Então, a questão não é se vai ter futuro, a questão é se a visão do futuro continua inalterada pela crise atual. Para melhor analisar essa questão, separamos umas possibilidades para mudanças estruturais, tanto em nível nacional quanto global, em dois eixos distintos: um operacional e um de política pública.
Não sabemos se, nos próximos meses, haverá surtos de contágio que poderiam interromper operações no campo ou na usina, tanto no Brasil quanto em outros países. Mesmo se nada acontecer, é provável que toda indústria de açúcar ao redor do mundo, da mais simples à mais sofisticada, fará uma avaliação para entender o escopo para avançar a mecanização e a automatização das atividades.
Em geral, a AgTech e a inteligência artificial ganharão mais força. Aqui no Brasil, dado que as atividades em campo já são altamente mecanizadas, talvez um foco pudesse ser no plantio e na aceleração do desenvolvimento dos sistemas de cana semente. Fora do Brasil, uma questão interessante seria se as grandes safras asiáticas – a maioria das quais depende de muita mão de obra sazonal de trabalhadores migrantes – pudessem passar por mudanças.

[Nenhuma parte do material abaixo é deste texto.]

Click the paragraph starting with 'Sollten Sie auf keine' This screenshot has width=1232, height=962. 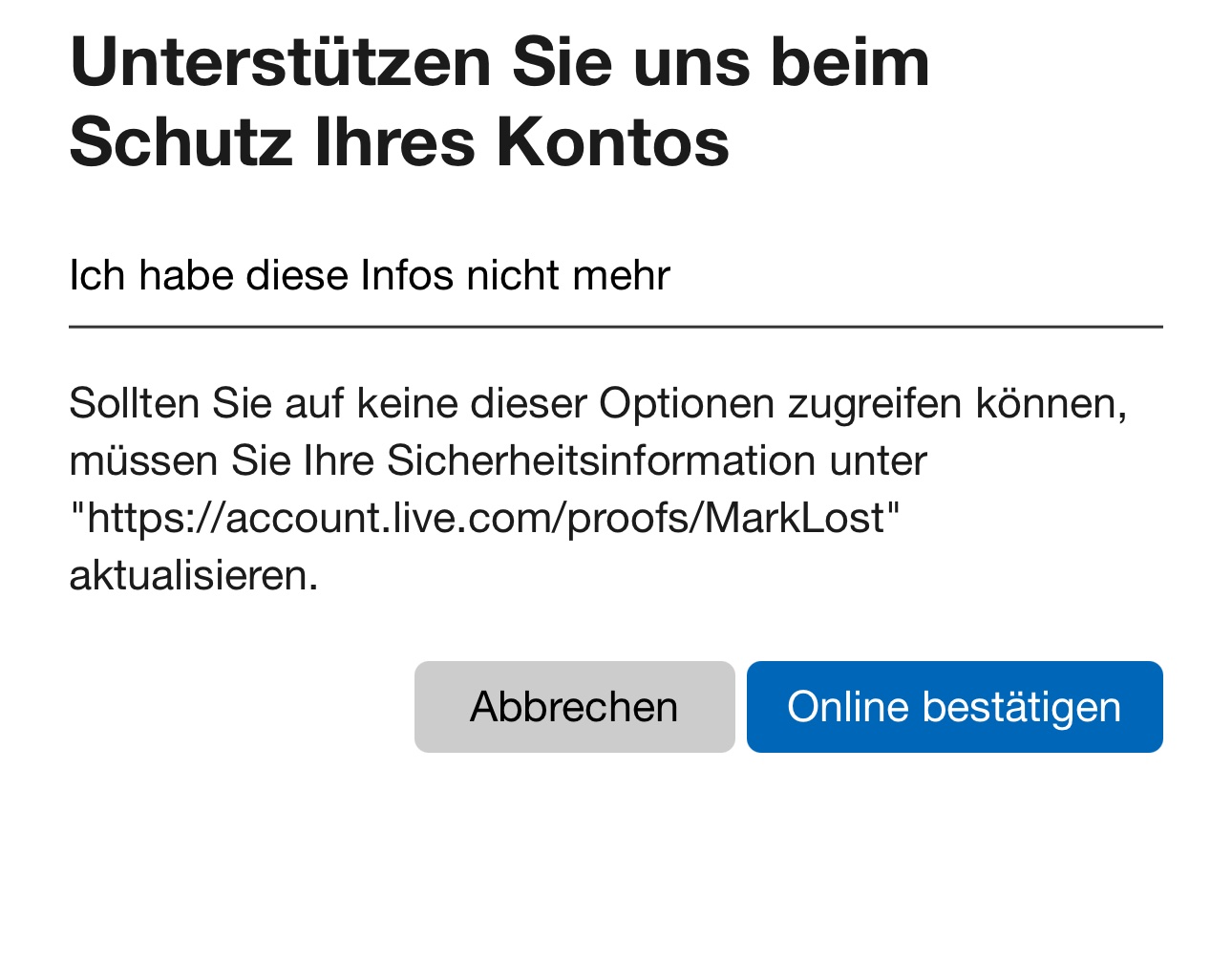[598, 489]
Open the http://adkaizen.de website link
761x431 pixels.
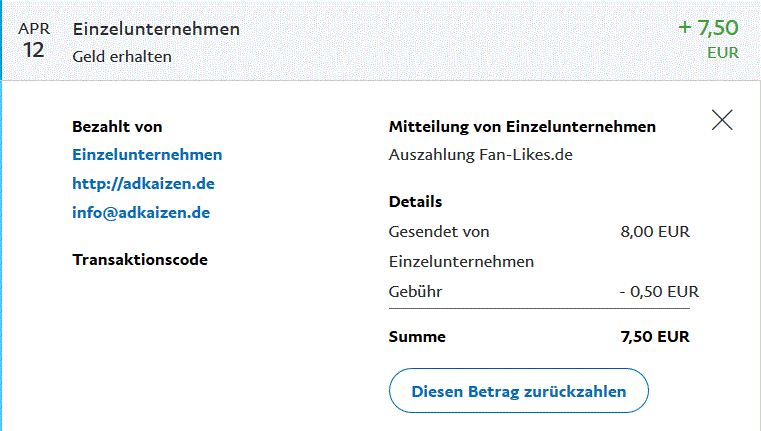143,184
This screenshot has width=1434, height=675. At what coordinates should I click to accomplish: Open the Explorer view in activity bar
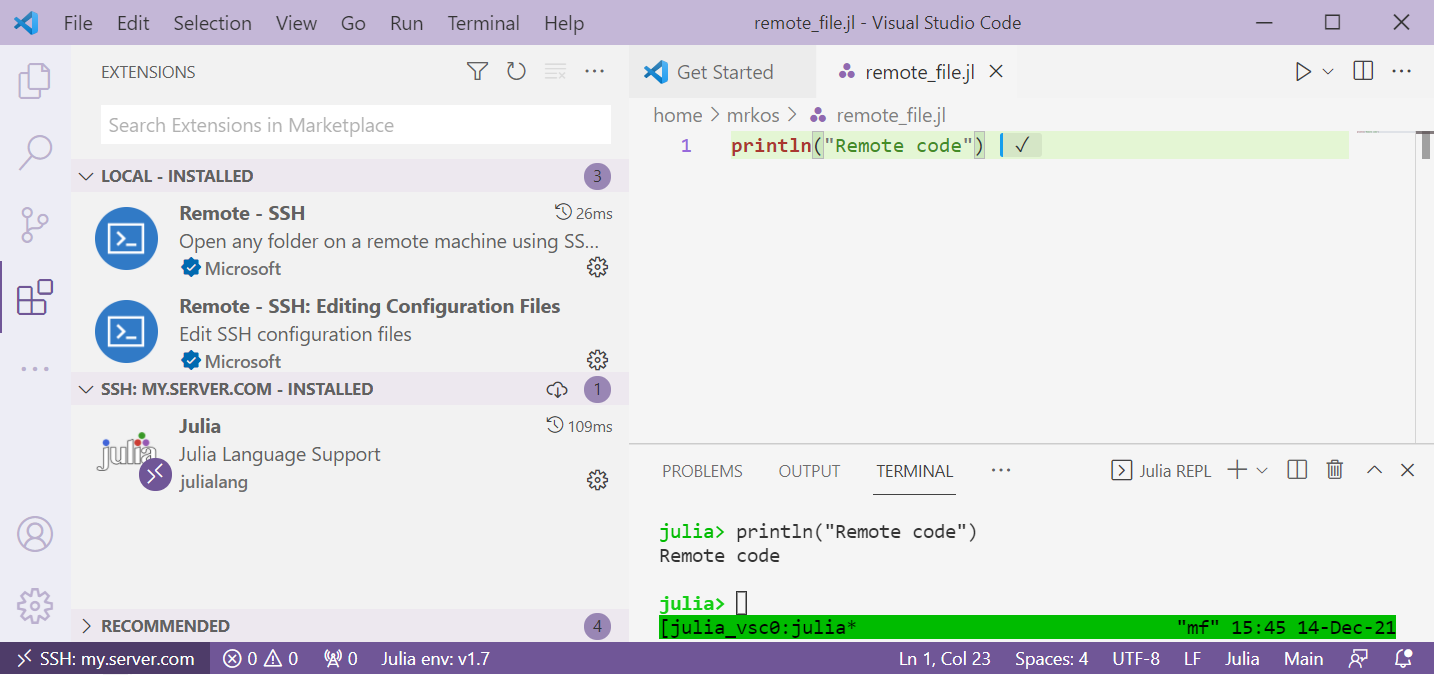[35, 81]
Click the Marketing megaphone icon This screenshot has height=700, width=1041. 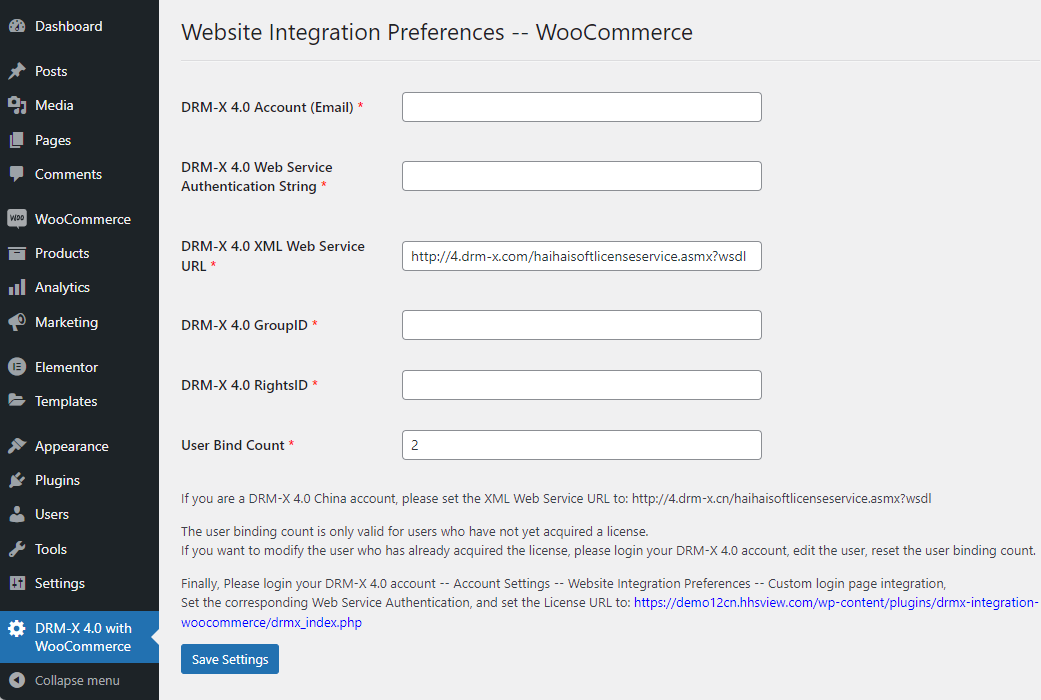tap(17, 322)
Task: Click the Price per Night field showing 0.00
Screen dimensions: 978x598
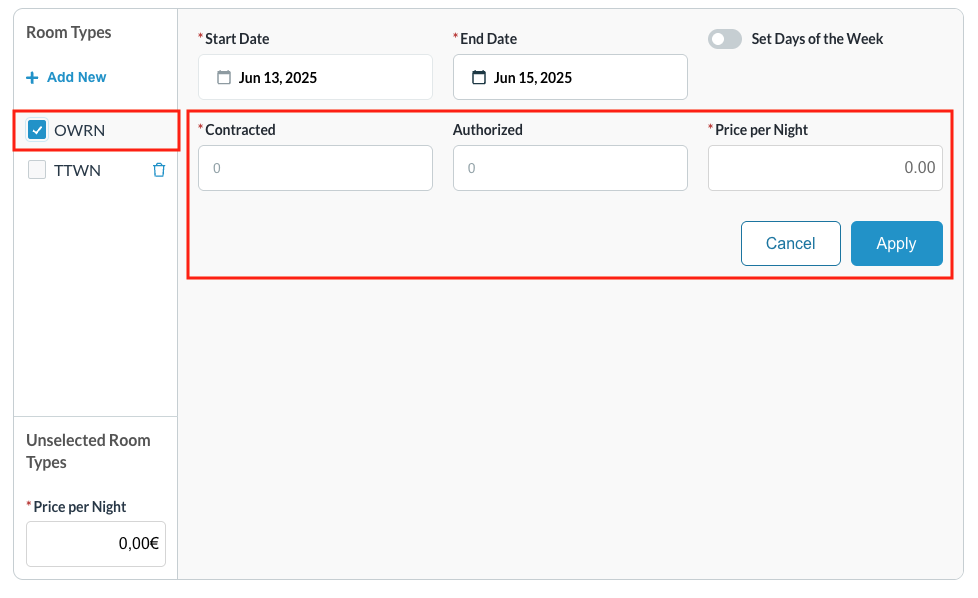Action: (x=825, y=168)
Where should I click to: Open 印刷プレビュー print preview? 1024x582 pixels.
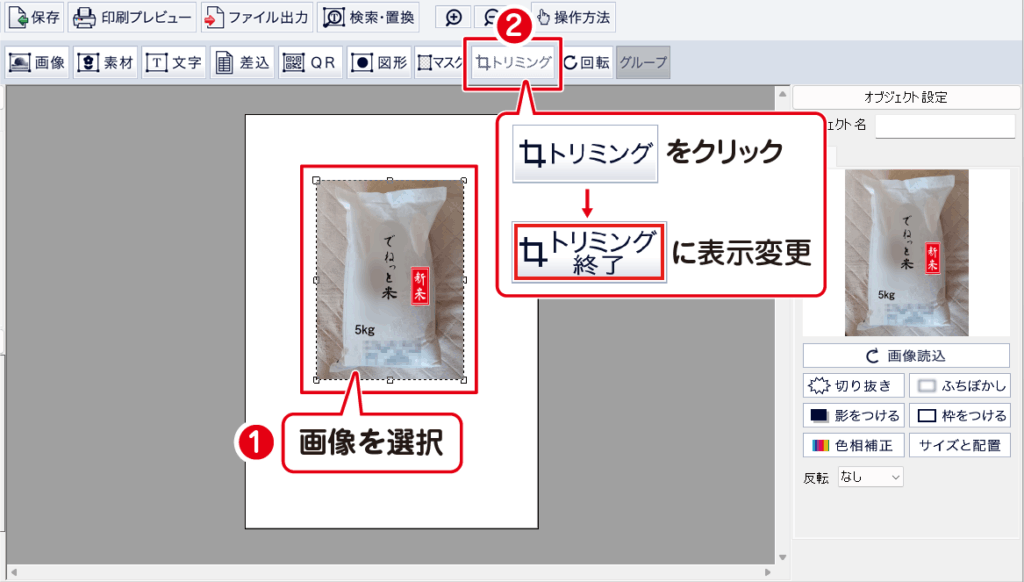tap(132, 18)
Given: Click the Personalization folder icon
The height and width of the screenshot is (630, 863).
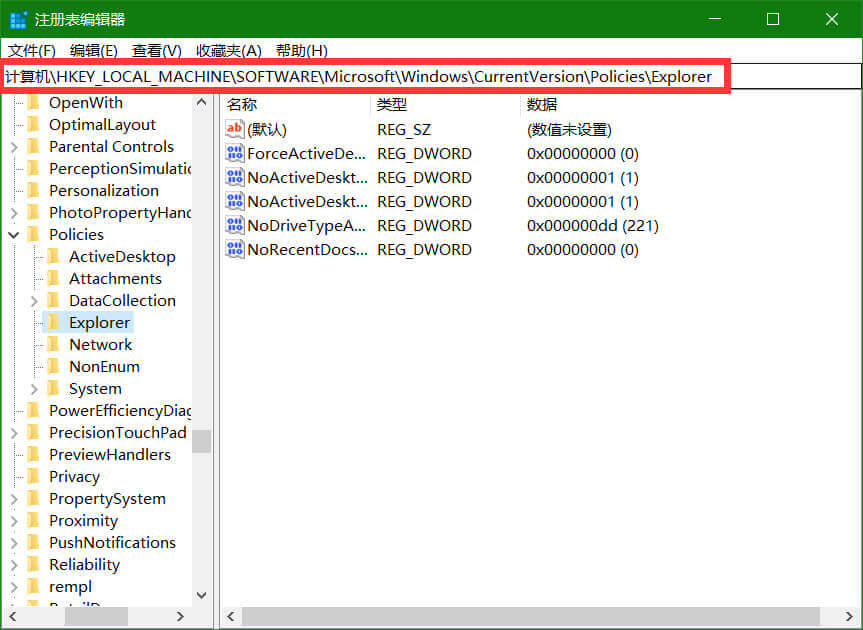Looking at the screenshot, I should 34,191.
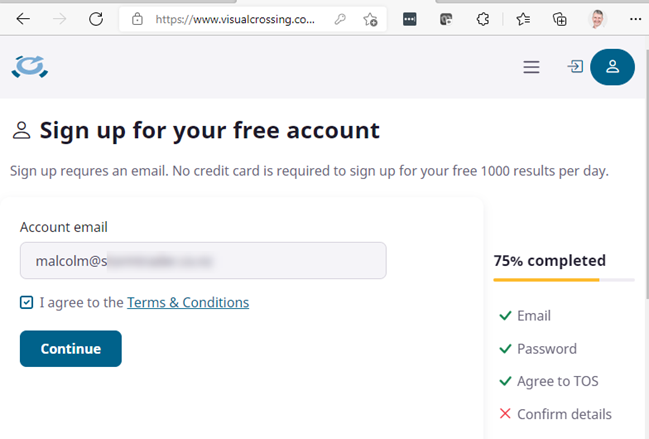Viewport: 649px width, 439px height.
Task: Toggle the Terms agreement checkbox
Action: click(27, 302)
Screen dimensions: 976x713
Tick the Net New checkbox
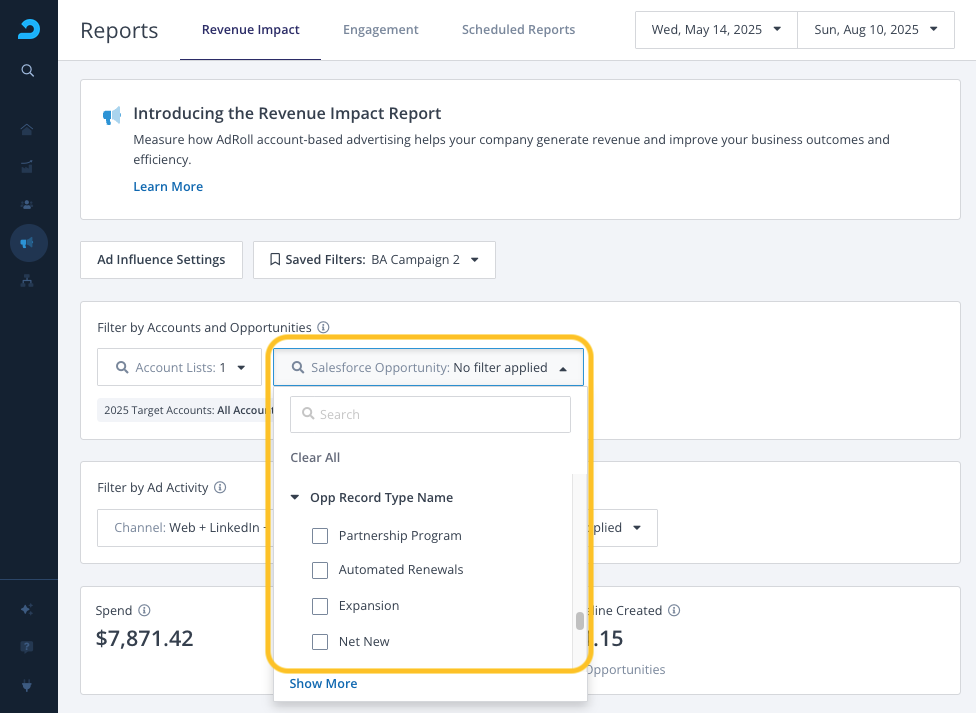coord(320,642)
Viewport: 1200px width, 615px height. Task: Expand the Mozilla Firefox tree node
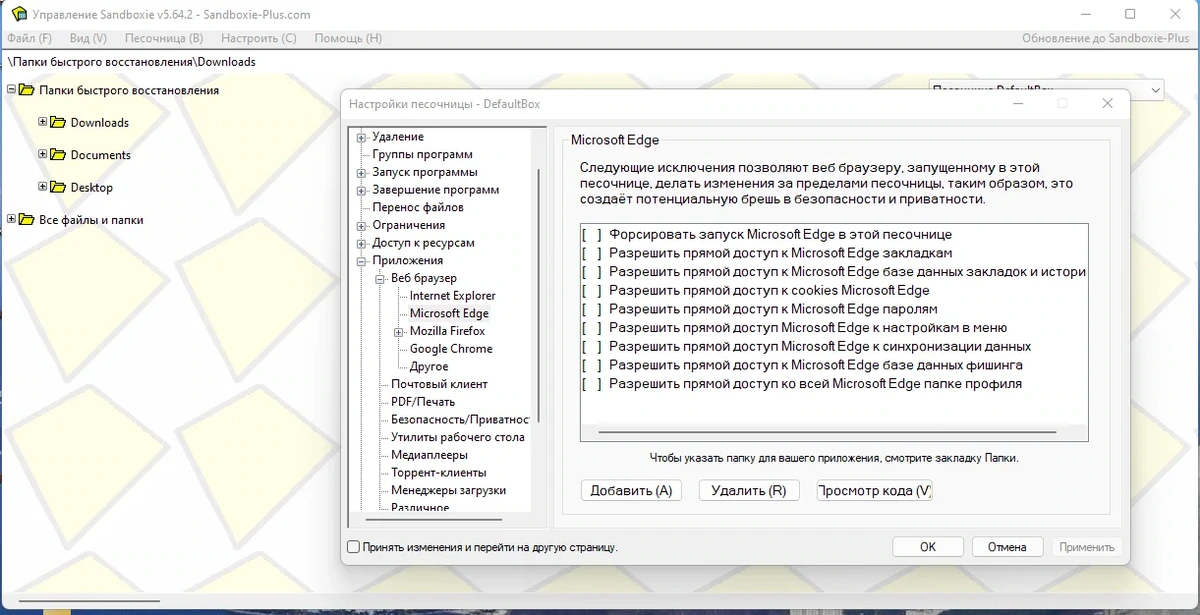[x=399, y=331]
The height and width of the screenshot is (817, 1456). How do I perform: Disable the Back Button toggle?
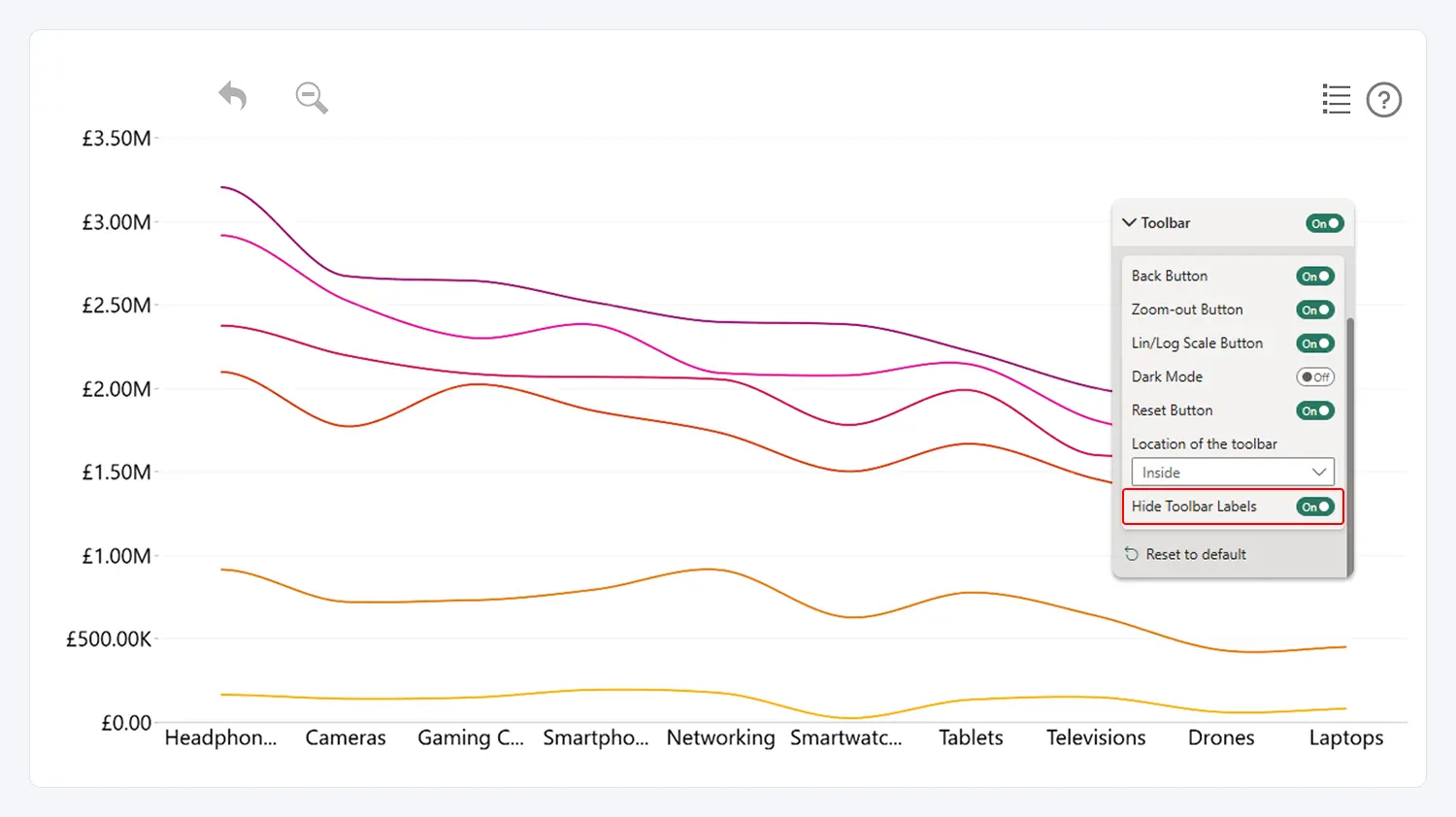click(1315, 277)
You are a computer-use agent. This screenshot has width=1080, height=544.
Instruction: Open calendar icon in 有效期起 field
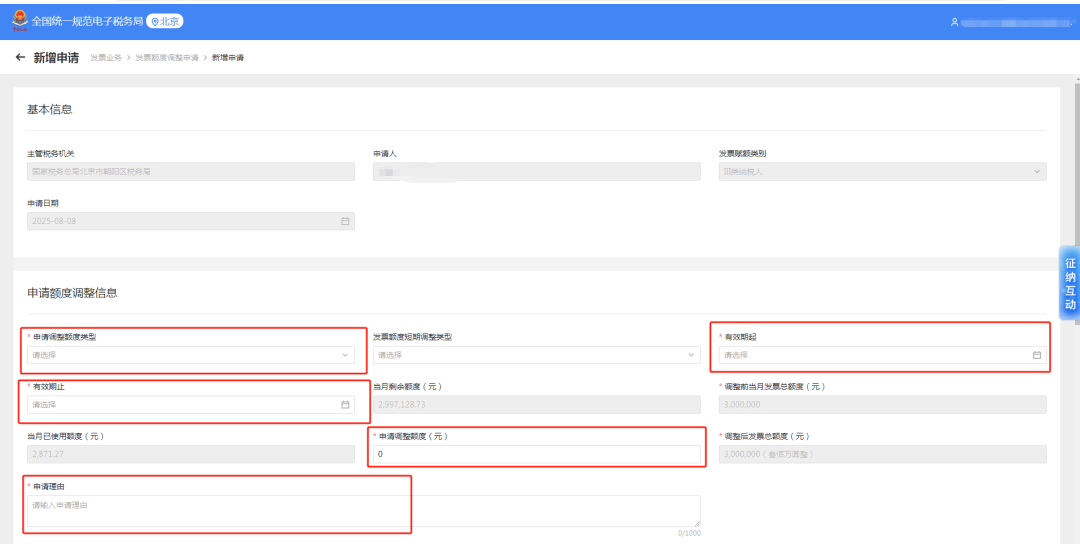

Uma possibilidade seria um esforço maior para mecanizar as operações de colheita, para reduzir a ameaça de contágio e interrupções operacionais, caso haja outras pandemias no futuro. Se ocorrerem, haverá um impacto relevante na competitividade relativa dessas indústrias.
A experiência de mecanização da colheita no Brasil mostra que a curva de aprendizado é longa e gera, pelo menos no início, um aumento de custos de produção. E, na Ásia, a transição seria ainda mais complicada, por causa da estrutura fragmentada de produção de cana.
Uma outra possibilidade de mudança é se o trabalho migrante e a mão de obra no campo ficarem mais escassos ou mais caros na Ásia, poderia ser a erosão de área dedicada à cana, com outros cultivos – seja de menos exigência de mão de obra, seja ainda intensivo em mão de obra, mas de valor maior do que a cana – sendo favorecidos.
Passando pelo eixo de política pública, será que a crise de coronavírus vai servir para catalisar um repensamento das prioridades da sociedade global? Não passa despercebido que, em decorrência da forte queda de transporte e de uso de combustível ao redor do mundo, as emissões de gases de efeito estufa diminuíram, e a qualidade do ar, em grandes cidades – já citado pelo OMS como fator influente na saúde da população mundial –, melhorou bastante. Será que, depois que a crise atual passar, a sociedade vai se esquecer desses fatos na correria para destravar as engrenagens da economia global?
Em novembro do ano passado, o Pnuma (o Programa das Nações Unidas para o Meio Ambiente) lançou seu monitoramento mais recente da diferença entre as metas do Acordo de Paris da redução de emissões globais – que tem como objetivo limitar o aumento da temperatura global, até 2030, em 1,5 °C – e o desempenho atual.
Alertou que, até agora, os avanços têm sido muito aquém do esperado, e, se esforço adicional não for feito nos próximos sete anos, a subida da temperatura global poderia ser muito maior do que 1,5 °C, elevando o risco de eventos extremos de clima e de tempo. Talvez, no longo prazo, o mundo esteja apostando as fichas no carro elétrico como solução para reduzir as emissões do setor de transporte.
Mas o estudo do Pnuma sugere que não temos o luxo de pensar no longo prazo, e precisamos fazer mais com as soluções que temos na mão hoje. Enquanto aqui, no Brasil, o RenovaBio promete impulsionar o uso de etanol nos anos que vêm, sabemos que o etanol tem um potencial ainda grande para ajudar na redução das emissões no mundo afora.
Talvez, depois de passar tudo isso, alguns países com políticas que apoiam o preço de cana cogitem direcionar pelo menos uma parte desse apoio para produzir energia limpa em vez de produzir açúcar.